David "Jim" Penman is an Australian businessman and historian in the field of biohistory. He is the owner of Jim's Group, a lawn care service franchise. He has self-published books, based partially on his work with a lab he funds at La Trobe University, to make claims on predicting human culture and history based on the activities of mice. His books have been described as eugenics, drawing on racial stereotypes. Penman described his ideas as being classified as conservative liberalism  and neoliberalism.

Early life
Penman's father, Tom Penman, worked in different roles, including academic with the University of Adelaide and Chief Engineer at Carlton United Breweries. His mother, Margaret Moxham, was a teacher from Scone, NSW, who met Tom at a Youth Hostel in Wales, whilst she was holidaying in the United Kingdom. The family emigrated to Australia in 1955 and eventually there were four children in the family: Lynne, David (Jim), Chris and Gill.

Education
Penman attended Prince Alfred College in Adelaide, Sydney Church of England Grammar School and Melbourne Grammar, followed by an Honours Degree in sociology at La Trobe University. In 1974, Penman commenced PhD degree studies at La Trobe University, under the supervision of June Philipp, who was part of a network of ethnographic historians called "the Melbourne Group" The PhD thesis looked at character as a key to understanding history. Penman's thesis was initially rejected in 1981, although Penman's supervisor then suggested that he rewrite the methodology section of the thesis. Penman followed the suggestion, and the thesis was re-submitted in 1983 and subsequently accepted in April 1984, under the title 'Personality and Culture'. At the time, the thesis did not attract any scholarly attention.

Jim's Group 
After the completion of his PhD in 1983, Penman gradually turned his part-time lawn mowing business into a franchising business, focussing on setting up and selling lawn-mowing rounds and taking on sub-contractors, rather than simply mowing lawns. Between 1983 and 1989, he sold around 100 rounds.

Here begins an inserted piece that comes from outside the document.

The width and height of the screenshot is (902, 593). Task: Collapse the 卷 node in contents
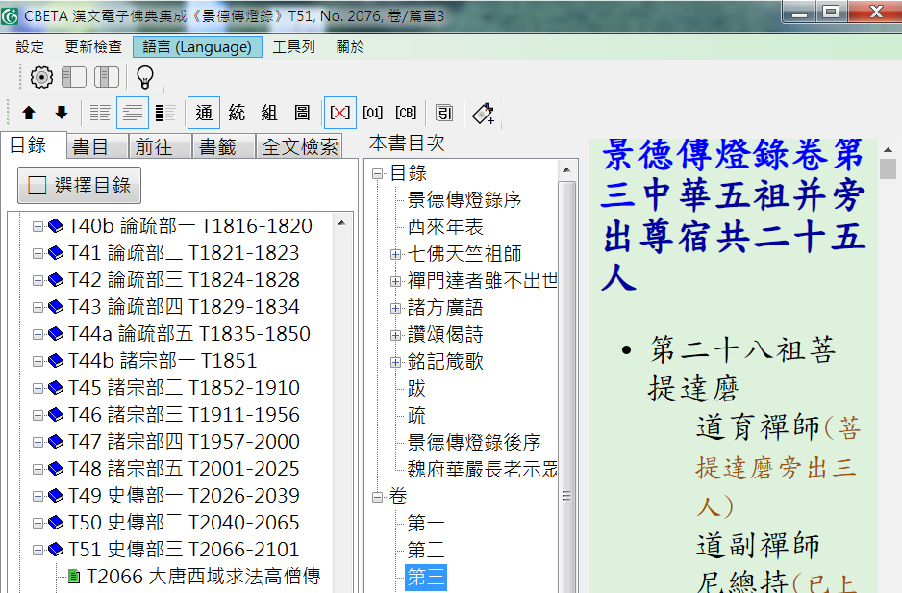378,497
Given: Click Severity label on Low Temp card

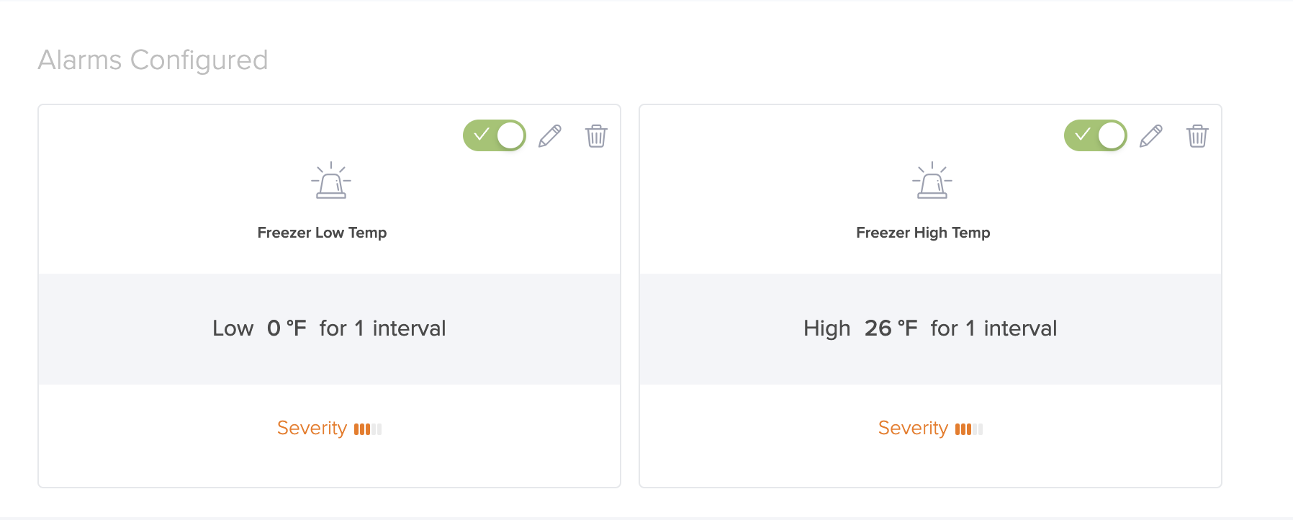Looking at the screenshot, I should [x=312, y=429].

In 1988 VIP Home Services came into the market in Victoria, which prompted Penman to systemise his own processes and create the Jim's Mowing franchise. Penman states that his mandate is to be fanatical about service to both franchisees and customers. However, he has a reputation for becoming angry quickly and for "being a firer", with a high turnover at the Jim's Group national office. After firing his sister, the two have been estranged.

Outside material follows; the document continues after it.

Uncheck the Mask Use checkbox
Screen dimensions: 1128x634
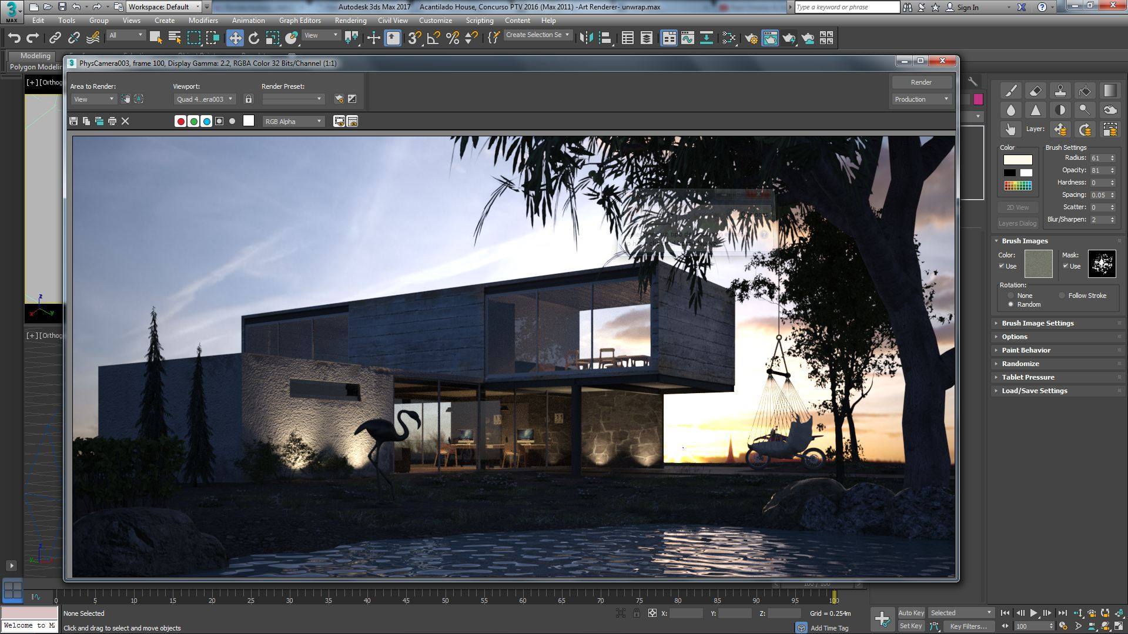(1066, 266)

After launching the franchise business in 1989, Penman expanded to include additional industries. The first addition was cleaning services, and by 2012 the franchise model had been adapted to over 30 service industries. However, Penman's business model was also criticised in 2012 for being inappropriate for managing the large number of franchisees.

During the COVID-19 pandemic in 2020, Penman was a critic of how Victoria's lockdown rules were applied to his franchisees, including encouraging them to continue work despite lockdown restrictions. In August he discussed the possibility of legal action against the Victorian government, and in October it was announced that about 700 Jim's Mowing franchisees were joining a class action led by Carbone Lawyers.

Research interests 
In the 2006, Penman began funding his own research projects to further the ideas he laid out in his PhD thesis. The initial $500,000 in 2006 had grown to approximately a million per year by 2017 according to Penman, with him aiming to increase that to 3 million per year. The intended application of the research being to halt his predicted economic and moral decline of the West, with subsequent takeover by China and then a unified Africa.

In 2015, Penman self-published the books Biohistory and Biohistory: The Decline and Fall of the West about epigenetics based on his PhD thesis. His works have been critiqued as drawing "heavily on racial stereotypes" and having a nationalist and eugenicist agenda. Though this work has not garnered much mainstream impact, it has been noted by critics that the praise it has received comes from racist and white-supremacist journals such as The Occidental Quarterly and Mankind Quarterly.

Penman stated that after his PhD thesis was rejected, he could not get an academic post and had to self-fund his research interests. However, in 2006 he began funding research at La Trobe University's School of Psychological Science under Tony Paolini based on the theories in his books. His primary researach collaborator, Paolini, said "I think, basically, Jim has a lot of ideas and I, as a scientist, help to funnel those ideas into testable hypotheses". As part of this work with La Trobe, Penman has co-authored some articles on calorie restriction in rats. In 2017, he also founded the Institute for Social Neuroscience (ISN) Psychology, a private research institute and tertiary education provider where, Penman was the sole member of the Board of Directors and a member of the Academic Board along with Paolini.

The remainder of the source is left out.